Case Law Details
Exim Trac Vs ACIT (ITAT Mumbai)
The appeal before the Tribunal concerned the levy of penalty under Section 270A of the Income Tax Act, 1961 for Assessment Year 2019–20. The penalty, amounting to 200% of the tax sought to be evaded, was imposed on account of alleged under-reporting of income in consequence of misreporting.
The assessee, a partnership firm engaged in export of general merchandise, had filed its return declaring total income of ₹50,05,950. In the return, it claimed a deduction of ₹1,00,000 under Section 80GGC for a donation purportedly made to a political party.
Subsequently, based on a search conducted on the political party, information was received by the department indicating that the party was involved in providing bogus donation entries. The investigation revealed a systematic accommodation entry mechanism where donation amounts were returned in cash after deducting commission.
Pursuant to this information, proceedings under Section 148A were initiated. During these proceedings, despite being confronted with evidence including a sworn statement admitting bogus entries, the assessee initially maintained that the donation was genuine. However, after issuance of notice under Section 148, the assessee withdrew the deduction in the return filed in response and paid the corresponding tax and interest. The reassessment was completed accepting the revised income.
Thereafter, penalty proceedings under Section 270A were initiated by the Assessing Officer on the ground that the assessee had under-reported income due to misreporting. The Assessing Officer rejected the claim of voluntary disclosure, observing that the withdrawal of the deduction occurred only after detection through investigation and was not a bona fide act. The penalty at 200% of tax was imposed and later confirmed by the Commissioner (Appeals).
Before the appellate authority, the assessee contended that it was a regular tax-compliant entity and had disclosed the donation in the original return with supporting documents.
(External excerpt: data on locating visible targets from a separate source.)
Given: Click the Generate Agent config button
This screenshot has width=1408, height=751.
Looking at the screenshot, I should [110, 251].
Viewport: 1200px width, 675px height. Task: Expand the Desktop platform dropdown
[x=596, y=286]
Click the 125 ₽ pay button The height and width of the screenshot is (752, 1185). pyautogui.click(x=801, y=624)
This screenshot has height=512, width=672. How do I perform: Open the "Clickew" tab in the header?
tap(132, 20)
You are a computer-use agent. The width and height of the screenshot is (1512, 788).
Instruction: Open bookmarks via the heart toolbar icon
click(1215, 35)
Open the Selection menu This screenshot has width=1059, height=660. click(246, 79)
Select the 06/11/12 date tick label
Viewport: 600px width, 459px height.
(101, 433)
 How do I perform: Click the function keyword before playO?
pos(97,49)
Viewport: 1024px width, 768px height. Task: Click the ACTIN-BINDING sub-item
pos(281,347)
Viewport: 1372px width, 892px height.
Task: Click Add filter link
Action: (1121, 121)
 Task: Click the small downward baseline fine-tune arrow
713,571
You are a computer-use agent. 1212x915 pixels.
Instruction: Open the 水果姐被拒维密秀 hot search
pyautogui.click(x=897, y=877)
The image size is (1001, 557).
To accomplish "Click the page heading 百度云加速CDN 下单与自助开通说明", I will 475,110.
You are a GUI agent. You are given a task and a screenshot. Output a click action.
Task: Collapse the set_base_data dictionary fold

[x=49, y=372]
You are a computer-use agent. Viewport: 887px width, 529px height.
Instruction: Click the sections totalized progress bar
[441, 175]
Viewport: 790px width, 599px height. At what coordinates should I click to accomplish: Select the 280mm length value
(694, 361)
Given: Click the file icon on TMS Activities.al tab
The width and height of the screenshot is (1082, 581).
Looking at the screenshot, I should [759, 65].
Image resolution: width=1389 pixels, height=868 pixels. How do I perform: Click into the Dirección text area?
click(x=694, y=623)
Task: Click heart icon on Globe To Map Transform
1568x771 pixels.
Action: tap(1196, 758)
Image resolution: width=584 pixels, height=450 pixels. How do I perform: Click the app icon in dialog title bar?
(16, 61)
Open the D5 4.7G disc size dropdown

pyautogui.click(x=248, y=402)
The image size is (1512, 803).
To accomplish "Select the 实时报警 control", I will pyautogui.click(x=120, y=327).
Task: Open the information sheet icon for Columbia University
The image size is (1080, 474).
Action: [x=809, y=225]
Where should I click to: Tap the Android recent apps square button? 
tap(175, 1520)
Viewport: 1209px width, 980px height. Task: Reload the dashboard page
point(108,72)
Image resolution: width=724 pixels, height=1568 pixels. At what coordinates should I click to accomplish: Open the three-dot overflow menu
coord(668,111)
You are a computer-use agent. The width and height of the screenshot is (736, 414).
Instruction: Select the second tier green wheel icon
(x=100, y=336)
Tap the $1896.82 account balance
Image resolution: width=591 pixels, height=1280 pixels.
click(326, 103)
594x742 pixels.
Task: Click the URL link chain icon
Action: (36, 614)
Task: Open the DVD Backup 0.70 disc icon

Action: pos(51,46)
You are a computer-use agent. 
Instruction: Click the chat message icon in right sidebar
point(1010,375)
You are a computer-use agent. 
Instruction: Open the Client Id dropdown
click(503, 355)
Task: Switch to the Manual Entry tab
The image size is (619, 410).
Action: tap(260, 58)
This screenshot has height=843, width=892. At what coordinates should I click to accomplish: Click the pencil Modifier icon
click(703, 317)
It argued that the withdrawal of the claim and payment of tax before completion of reassessment indicated bona fide conduct and absence of concealment. It was also submitted that the Assessing Officer had not independently proved that the donation was bogus and had merely relied on third-party information. Additionally, the penalty notice was challenged as vague and defective.
The Commissioner (Appeals), however, rejected these contentions. It was observed that the deduction was withdrawn only after the case was reopened based on search findings. The authority held that, had the investigation not occurred, the assessee would have continued to claim an incorrect deduction. Therefore, the conduct amounted to misrepresentation or suppression of facts under Section 270A(9)(a). The argument of voluntary disclosure was rejected on the ground that the disclosure was made only after detection. It was also held that disclosure of particulars in the return does not absolve liability where the underlying claim is found to be non-genuine. The penalty was accordingly upheld.
Before the Tribunal, the assessee reiterated that there was no variation between returned and assessed income in reassessment and therefore Section 270A was not applicable. It also argued that the penalty notice was vague for not specifying the exact limb of misreporting.
The Tribunal examined the statutory framework of Section 270A and distinguished it from the earlier regime under Section 271(1)(c). It noted that Section 270A specifically categorises cases of under-reporting and misreporting, and in the present case, the Assessing Officer had clearly invoked misreporting under Section 270A(9)(a), i.e., misrepresentation or suppression of facts. The Tribunal held that the assessee was aware of the charges and had responded to them; hence, the notice could not be treated as vague or invalid.
On merits, the Tribunal observed that the deduction claimed was based on a transaction which investigation revealed to be a circular movement of funds constituting a bogus donation. The assessee had initially defended the claim even during Section 148A proceedings and withdrew it only after the department had obtained evidence through a search operation. Therefore, the subsequent withdrawal and offer of income could not be considered voluntary.
The Tribunal further held that claiming a deduction based on an accommodation entry amounts to misrepresentation of facts. A post-detection disclosure does not erase the original misreporting. The argument that the income was offered to maintain peace or due to change of mind was rejected, as the initial claim itself was based on a non-existent or non-genuine transaction.
The judicial precedents relied upon by the assessee were found to be distinguishable, as they either related to different provisions or different factual contexts, including disputes on eligibility of deduction rather than penalty for misreporting.
In conclusion, the Tribunal held that the assessee’s conduct squarely fell within the scope of misreporting under Section 270A(9)(a). The penalty imposed at 200% of the tax sought to be evaded was upheld, and the appeal of the assessee was dismissed.